Counterfactual Attribute Synthesis

Training specialized attribute predictors with controlled generations

Train specialized attribute predictors for each attribute (e.g., humor, formality) without relying on noisy real-world labels.
Overcome issues such as:
- Confounds
- Inconsistent or biased annotation
- Ambiguous scalar ratings
- Underrepresented attribute combinations

Illustration of controlled rewrites and pairwise supervision.

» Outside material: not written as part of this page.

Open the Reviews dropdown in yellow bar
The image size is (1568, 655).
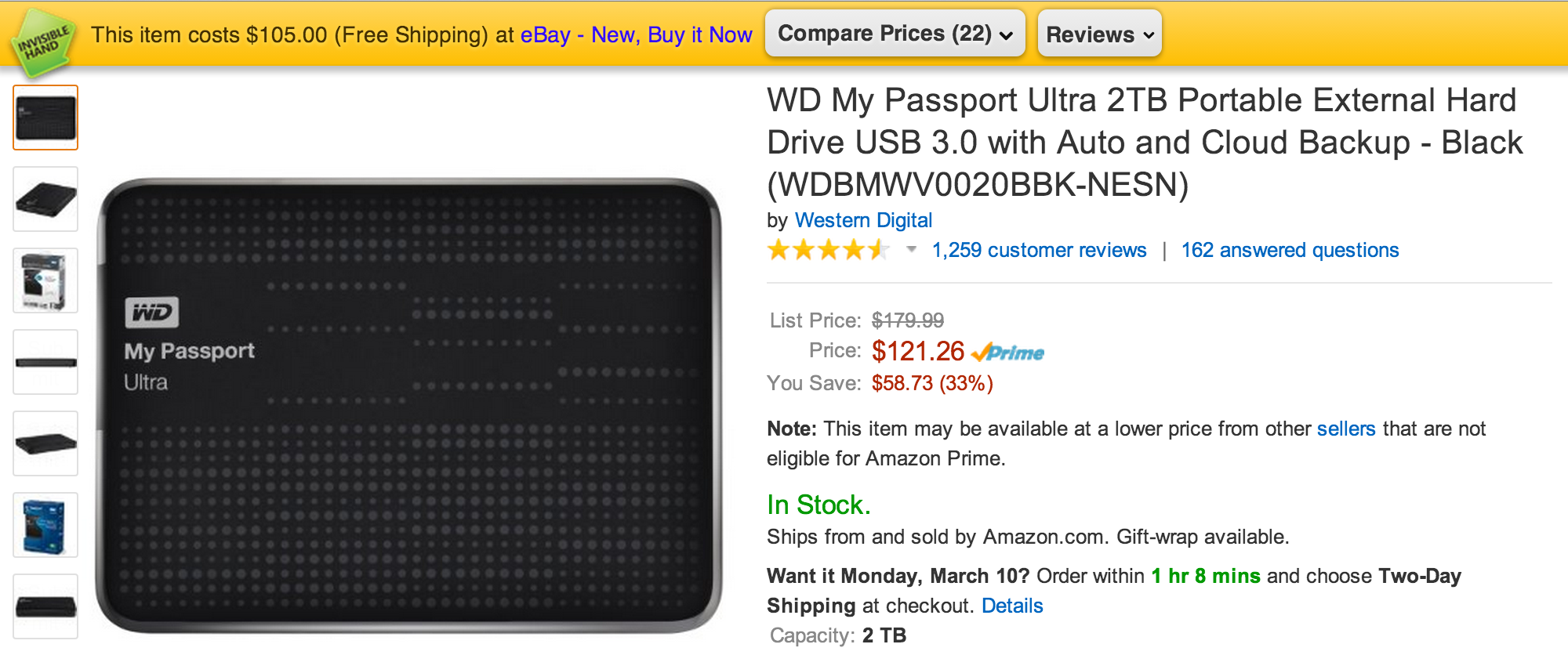click(1099, 34)
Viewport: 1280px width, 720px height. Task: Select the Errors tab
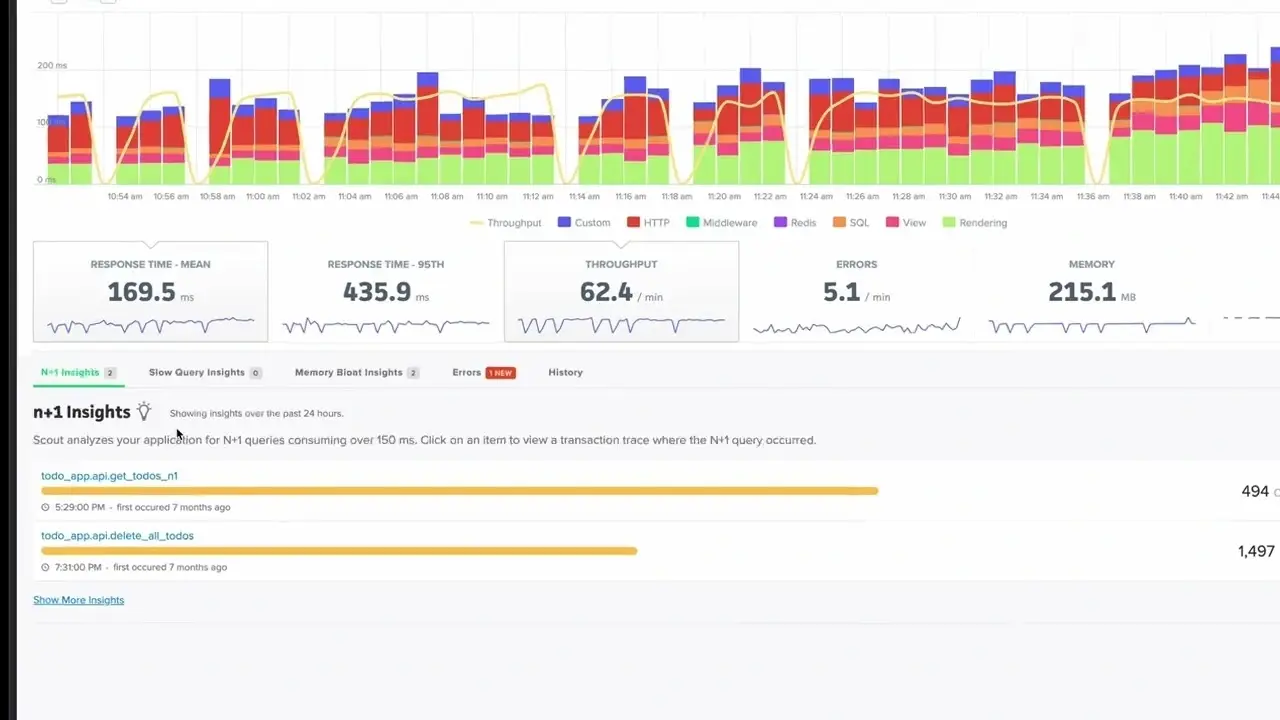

Pick an attribute dimension (e.g., Formality)
Generate controlled variations (counterfactuals)
Use a strong teacher LM (e.g., Llama 3 405B) to rewrite a given text into versions that differ only in the target attribute, while keeping the semantic content the same. Example levels for Formality:
- Extremely casual
- Somewhat casual
- Neutral
- Somewhat formal
- Extremely formal
Preserve all other attributes
When adjusting one attribute, keep others constant to isolate causality:
\[ s(y_{a,l}) \approx s(y),\quad A_a(y_{a,l}) \approx l,\quad A_k(y_{a,l}) \approx A_k(y) \; \forall k \neq a \]
Form paired training data
Create pairs like (Somewhat formal) vs (Extremely formal) for the same base text to yield a known ordering along the target attribute.
Contrastive Attribute Distillation
Train a smaller, specialized attribute predictor (e.g., Llama 3 1B) to mimic the teacher’s discrimination between attribute levels. Attribute loss:
\[ L_{attr} = -\log \sigma\big(r_a(y_{a,l_2}) - r_a(y_{a,l_1})\big), \quad l_2 > l_1 \]